Aber weniger dramatisch als der Mathematiker, der ITler und ich sieht all das einer: Pavel Peterka.
„Das Angebot an Klassikern der tschechischen Küche wird bestehen bleiben. Es wird weiterhin guten Kaffee geben, die allseits beliebten Palatschinken und natürlich svíčková mit Knödeln.“
Der traditionelle Rinderlendenbraten in Sahnesoße wird also auch künftig nicht fehlen. Und auch er selbst werde weiterhin an Bord sein, meint Peterka. Ebenso seine Kollegin Zdeňka und der Koch. Nur das Schweineschnitzel mit Bratkartoffeln, das ist eben dann passé im Speisi.
„Allerdings wird es Schnitzel mit Kartoffelsalat geben. Das ist doch auch ein gutes Essen – und ein beliebtes!
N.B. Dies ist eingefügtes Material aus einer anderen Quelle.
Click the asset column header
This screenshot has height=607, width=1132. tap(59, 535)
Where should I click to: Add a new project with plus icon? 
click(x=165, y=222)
Schnitzel und Kartoffelsalat, davon kann man eigentlich nie genug haben.“
Wenngleich mich diese Worte kaum aufheitern, bringt mich eine andere Information schon eher auf warme Gedanken, als ich im kalten Januarwind auf dem Bahnsteig in Ústí nad Labem stehe und dem Eurocity hinterherwinke. Pavel Peterka hat mir nämlich nicht nur gesagt, dass es künftig weiterhin Kaffee, svíčková und Schnitzel geben wird. Der neue Bistrowagen hat auch einen Zapfhahn. Und so ist er dann vermutlich doch einen Besuch wert – um sich die Trauer und den Frust wegzutrinken über ein weiteres Stück Eisenbahntradition, das langsam verschwindet, so wie die Lichter des Eurocity 170 in der Ferne.